• Provided text
I have also tried this but it made no difference whatsoever.


----------



## Matty (Apr 23, 2010)

had the same issue when i tried to boot from usb disk but I always could type ufs:/dev/da0s1a but only with a ps/2 keyboard usb keyboard never worked.

Later on when the system booted I could use usb. guess it's more a missing module or something.


----------



## ghell (Apr 23, 2010)

Thanks I have had the same USB and PS/2 problem on this machine before, but in this case it happens to me whether I use PS/2, USB or nothing at all. I have also tried changing BIOS settings etc because that has fixed similar problems in the past, but nothing worked.


----------



## jomirguez (Apr 26, 2010)

Have you the SATA ports in ahci/raid mode.  I have all shorts of problems on recent AMD/ATI chipsets not configured in BIOS to plain IDE.  Doing this solve all the problems here.

• Material
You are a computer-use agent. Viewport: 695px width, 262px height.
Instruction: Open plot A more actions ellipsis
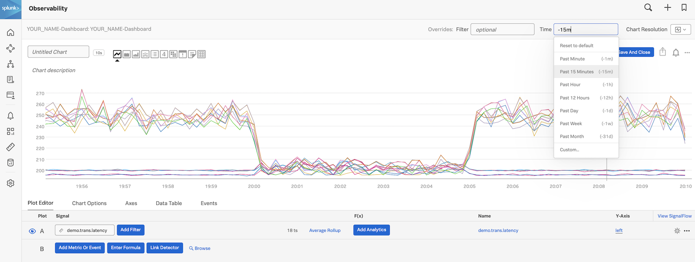(x=687, y=231)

• Instructions
(a) From the forum thread about the boot problem, repeat the passage starting at "Later on when" and ending at "but nothing worked.".
(b) In the forum thread about the boot problem, what kind of keyboard did Matty say worked for typing the boot path?
(c) Continue the forum thread about the boot problem from where it stops.

• The answers
(a)
Later on when the system booted I could use usb. guess it's more a missing module or something.


----------



## ghell (Apr 23, 2010)

Thanks I have had the same USB and PS/2 problem on this machine before, but in this case it happens to me whether I use PS/2, USB or nothing at all. I have also tried changing BIOS settings etc because that has fixed similar problems in the past, but nothing worked.

(b) A PS/2 keyboard; a USB keyboard never worked.

(c)
--
  josemi


----------



## danbi (Apr 27, 2010)

This problem happens because the kernel does not wait long enough for the USB sticks to be recognized, before mounting root. Having other (slow) peripherals such as an CD/DVD somewhat helps.

There is a simple fix, to add delay just before the mountroot call and recompile kernel.
I wonder why it has not made it in -current by now - it is so common case that troubles boot off USB sticks.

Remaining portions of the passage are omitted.